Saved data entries
* * *

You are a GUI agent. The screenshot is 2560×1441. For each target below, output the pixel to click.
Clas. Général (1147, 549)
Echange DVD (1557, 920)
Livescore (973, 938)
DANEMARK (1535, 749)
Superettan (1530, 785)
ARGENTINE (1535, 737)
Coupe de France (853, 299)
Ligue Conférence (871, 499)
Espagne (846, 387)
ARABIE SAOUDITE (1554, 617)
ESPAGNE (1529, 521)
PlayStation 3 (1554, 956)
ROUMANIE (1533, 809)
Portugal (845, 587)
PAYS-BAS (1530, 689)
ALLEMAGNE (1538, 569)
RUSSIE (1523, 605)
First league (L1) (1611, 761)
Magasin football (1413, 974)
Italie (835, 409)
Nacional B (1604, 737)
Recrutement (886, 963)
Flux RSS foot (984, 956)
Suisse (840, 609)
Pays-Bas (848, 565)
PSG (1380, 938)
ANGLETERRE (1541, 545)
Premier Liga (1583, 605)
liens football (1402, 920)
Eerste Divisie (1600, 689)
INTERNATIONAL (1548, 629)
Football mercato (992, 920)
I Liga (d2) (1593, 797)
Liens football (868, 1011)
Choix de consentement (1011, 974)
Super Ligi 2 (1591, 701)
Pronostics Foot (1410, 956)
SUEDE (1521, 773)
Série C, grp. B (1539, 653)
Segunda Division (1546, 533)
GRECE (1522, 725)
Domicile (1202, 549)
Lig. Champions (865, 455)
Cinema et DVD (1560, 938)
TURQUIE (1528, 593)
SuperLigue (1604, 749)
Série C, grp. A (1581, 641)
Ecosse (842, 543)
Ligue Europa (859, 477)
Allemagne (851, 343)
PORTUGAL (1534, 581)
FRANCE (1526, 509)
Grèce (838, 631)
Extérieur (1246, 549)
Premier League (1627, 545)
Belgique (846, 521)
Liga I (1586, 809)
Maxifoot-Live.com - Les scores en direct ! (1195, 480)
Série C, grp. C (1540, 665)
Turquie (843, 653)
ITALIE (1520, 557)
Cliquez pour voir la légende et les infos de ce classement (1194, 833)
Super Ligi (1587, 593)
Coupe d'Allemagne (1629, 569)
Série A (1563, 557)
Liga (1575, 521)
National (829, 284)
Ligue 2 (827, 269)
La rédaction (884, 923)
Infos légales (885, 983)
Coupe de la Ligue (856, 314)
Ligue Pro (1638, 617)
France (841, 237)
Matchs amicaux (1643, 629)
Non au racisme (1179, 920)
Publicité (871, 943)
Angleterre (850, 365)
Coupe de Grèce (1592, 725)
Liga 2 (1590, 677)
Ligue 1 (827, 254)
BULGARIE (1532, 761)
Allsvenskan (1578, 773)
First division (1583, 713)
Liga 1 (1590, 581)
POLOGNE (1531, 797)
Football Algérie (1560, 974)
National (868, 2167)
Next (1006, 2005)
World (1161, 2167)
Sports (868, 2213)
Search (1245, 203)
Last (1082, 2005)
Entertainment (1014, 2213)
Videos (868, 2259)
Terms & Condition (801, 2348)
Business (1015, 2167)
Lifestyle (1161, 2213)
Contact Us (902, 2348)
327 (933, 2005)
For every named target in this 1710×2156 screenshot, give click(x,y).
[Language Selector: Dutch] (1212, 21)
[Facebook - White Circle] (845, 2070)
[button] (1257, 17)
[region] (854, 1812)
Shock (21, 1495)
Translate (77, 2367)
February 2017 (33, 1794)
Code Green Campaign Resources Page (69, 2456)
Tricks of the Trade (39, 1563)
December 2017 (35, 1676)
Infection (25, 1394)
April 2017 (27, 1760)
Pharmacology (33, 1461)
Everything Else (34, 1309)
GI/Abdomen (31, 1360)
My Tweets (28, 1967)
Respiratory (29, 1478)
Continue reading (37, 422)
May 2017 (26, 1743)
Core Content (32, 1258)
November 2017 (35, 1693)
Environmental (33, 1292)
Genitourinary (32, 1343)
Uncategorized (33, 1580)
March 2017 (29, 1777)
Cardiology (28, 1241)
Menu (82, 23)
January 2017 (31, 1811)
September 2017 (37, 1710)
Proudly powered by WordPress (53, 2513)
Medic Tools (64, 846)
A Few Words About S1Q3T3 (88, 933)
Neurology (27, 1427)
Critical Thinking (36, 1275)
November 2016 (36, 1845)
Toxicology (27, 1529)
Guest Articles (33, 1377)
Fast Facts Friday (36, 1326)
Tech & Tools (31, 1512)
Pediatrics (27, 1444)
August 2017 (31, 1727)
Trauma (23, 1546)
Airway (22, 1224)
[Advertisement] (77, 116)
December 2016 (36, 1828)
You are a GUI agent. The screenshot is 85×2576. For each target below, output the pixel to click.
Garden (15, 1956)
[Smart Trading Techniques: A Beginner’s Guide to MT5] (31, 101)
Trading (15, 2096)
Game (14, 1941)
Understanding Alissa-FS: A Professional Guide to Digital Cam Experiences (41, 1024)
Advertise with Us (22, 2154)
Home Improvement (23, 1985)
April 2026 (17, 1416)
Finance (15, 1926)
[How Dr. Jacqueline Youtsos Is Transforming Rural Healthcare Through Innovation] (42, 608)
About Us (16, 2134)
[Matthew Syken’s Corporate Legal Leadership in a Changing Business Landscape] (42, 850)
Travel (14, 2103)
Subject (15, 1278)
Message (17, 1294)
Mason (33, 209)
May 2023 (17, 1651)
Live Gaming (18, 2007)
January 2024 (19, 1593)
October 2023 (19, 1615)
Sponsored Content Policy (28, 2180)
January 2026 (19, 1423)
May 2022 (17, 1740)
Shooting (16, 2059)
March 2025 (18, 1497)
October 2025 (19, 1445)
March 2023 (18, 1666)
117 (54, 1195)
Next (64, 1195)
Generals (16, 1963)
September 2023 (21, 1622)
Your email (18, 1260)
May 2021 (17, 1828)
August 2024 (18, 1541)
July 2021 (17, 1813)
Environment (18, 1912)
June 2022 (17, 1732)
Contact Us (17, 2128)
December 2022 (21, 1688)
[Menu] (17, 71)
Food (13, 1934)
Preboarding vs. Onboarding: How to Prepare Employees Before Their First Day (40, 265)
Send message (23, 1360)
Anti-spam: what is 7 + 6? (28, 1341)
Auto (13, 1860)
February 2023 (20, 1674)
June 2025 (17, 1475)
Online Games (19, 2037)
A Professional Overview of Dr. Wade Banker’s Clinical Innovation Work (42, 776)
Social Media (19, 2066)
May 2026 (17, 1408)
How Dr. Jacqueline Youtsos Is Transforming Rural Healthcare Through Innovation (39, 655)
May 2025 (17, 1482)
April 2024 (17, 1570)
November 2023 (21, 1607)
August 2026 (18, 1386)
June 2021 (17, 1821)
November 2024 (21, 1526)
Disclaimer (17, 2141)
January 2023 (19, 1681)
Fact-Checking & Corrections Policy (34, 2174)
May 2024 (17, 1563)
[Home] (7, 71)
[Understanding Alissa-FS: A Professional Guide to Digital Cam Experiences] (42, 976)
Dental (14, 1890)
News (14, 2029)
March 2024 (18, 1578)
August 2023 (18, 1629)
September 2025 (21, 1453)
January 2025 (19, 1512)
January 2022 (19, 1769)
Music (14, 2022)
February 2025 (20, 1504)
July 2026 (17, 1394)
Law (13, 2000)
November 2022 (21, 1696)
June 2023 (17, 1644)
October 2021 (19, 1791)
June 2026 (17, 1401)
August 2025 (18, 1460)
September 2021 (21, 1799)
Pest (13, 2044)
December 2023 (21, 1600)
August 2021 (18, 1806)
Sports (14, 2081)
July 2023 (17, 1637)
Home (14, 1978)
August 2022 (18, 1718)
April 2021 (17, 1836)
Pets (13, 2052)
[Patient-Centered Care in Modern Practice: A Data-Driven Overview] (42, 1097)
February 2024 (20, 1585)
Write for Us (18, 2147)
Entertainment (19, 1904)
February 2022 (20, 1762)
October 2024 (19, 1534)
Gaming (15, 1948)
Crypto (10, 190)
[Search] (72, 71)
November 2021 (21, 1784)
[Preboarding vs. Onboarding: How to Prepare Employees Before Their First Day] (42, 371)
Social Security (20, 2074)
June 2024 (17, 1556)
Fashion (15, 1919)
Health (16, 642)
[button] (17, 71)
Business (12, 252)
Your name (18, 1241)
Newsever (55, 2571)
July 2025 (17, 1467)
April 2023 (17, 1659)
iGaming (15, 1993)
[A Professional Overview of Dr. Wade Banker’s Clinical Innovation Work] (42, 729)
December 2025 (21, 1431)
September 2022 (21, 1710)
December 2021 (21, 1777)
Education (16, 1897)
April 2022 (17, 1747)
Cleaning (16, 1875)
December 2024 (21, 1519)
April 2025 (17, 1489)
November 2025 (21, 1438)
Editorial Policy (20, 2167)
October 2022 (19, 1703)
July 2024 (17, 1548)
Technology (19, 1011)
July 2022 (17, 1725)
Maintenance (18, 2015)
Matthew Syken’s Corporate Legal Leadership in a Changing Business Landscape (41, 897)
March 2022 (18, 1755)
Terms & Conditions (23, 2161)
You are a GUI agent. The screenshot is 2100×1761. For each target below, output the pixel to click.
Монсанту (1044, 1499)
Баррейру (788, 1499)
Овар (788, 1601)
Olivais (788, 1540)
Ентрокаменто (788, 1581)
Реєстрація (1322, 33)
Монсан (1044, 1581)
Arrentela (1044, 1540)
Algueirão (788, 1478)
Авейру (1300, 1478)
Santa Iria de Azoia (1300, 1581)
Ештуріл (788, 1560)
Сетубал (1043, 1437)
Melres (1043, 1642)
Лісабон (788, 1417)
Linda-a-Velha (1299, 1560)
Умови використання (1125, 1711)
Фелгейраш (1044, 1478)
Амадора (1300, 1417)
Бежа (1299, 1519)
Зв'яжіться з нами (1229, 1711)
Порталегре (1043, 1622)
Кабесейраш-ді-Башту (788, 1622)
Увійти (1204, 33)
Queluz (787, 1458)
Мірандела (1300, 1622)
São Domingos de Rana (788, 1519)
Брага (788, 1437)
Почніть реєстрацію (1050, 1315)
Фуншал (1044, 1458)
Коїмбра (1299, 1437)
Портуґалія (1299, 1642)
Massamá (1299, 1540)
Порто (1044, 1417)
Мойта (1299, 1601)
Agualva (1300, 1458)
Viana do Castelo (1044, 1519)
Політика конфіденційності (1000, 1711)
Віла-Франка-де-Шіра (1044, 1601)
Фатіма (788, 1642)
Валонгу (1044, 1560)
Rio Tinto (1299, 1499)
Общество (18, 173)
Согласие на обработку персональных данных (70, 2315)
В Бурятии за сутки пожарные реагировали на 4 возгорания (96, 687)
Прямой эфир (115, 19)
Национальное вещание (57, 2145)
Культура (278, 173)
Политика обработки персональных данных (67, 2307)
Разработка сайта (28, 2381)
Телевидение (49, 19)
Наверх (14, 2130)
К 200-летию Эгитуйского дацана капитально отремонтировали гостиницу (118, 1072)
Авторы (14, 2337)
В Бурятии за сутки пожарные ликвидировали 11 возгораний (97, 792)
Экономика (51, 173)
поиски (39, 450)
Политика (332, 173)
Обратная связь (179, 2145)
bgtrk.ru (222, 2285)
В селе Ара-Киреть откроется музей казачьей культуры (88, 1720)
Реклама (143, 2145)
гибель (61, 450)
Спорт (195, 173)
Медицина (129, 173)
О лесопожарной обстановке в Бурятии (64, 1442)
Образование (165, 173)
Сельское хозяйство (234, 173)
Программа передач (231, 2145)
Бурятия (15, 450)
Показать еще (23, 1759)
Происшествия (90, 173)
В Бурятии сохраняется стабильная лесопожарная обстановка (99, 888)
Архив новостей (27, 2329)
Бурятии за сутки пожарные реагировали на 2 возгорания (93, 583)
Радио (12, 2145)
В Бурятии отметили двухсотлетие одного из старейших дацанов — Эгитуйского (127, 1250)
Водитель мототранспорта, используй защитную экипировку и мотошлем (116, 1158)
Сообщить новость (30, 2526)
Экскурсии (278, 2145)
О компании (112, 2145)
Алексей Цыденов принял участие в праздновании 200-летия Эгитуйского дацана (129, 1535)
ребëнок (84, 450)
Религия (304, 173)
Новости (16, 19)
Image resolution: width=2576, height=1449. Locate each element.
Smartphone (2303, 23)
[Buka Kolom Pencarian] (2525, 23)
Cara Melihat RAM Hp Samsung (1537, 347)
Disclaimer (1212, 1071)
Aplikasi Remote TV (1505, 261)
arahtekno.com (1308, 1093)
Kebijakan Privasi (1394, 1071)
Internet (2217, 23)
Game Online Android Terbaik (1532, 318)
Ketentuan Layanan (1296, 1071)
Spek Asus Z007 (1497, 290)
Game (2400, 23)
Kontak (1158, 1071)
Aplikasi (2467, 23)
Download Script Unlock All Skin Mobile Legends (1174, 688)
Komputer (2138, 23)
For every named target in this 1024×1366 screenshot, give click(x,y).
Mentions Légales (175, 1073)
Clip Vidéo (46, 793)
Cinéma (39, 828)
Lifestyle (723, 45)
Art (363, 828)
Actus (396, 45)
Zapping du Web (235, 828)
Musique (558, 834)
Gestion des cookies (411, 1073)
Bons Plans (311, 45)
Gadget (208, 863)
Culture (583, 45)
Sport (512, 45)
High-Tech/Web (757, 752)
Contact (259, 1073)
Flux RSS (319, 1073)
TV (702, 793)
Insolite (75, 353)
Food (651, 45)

* * *

Extract, please, the lines from the start of the entries above through the one with "liens football (1402, 920)", both included, reproducing each exactly and adding nothing.

You are a GUI agent. The screenshot is 2560×1441. For each target below, output the pixel to click.
Clas. Général (1147, 549)
Echange DVD (1557, 920)
Livescore (973, 938)
DANEMARK (1535, 749)
Superettan (1530, 785)
ARGENTINE (1535, 737)
Coupe de France (853, 299)
Ligue Conférence (871, 499)
Espagne (846, 387)
ARABIE SAOUDITE (1554, 617)
ESPAGNE (1529, 521)
PlayStation 3 (1554, 956)
ROUMANIE (1533, 809)
Portugal (845, 587)
PAYS-BAS (1530, 689)
ALLEMAGNE (1538, 569)
RUSSIE (1523, 605)
First league (L1) (1611, 761)
Magasin football (1413, 974)
Italie (835, 409)
Nacional B (1604, 737)
Recrutement (886, 963)
Flux RSS foot (984, 956)
Suisse (840, 609)
Pays-Bas (848, 565)
PSG (1380, 938)
ANGLETERRE (1541, 545)
Premier Liga (1583, 605)
liens football (1402, 920)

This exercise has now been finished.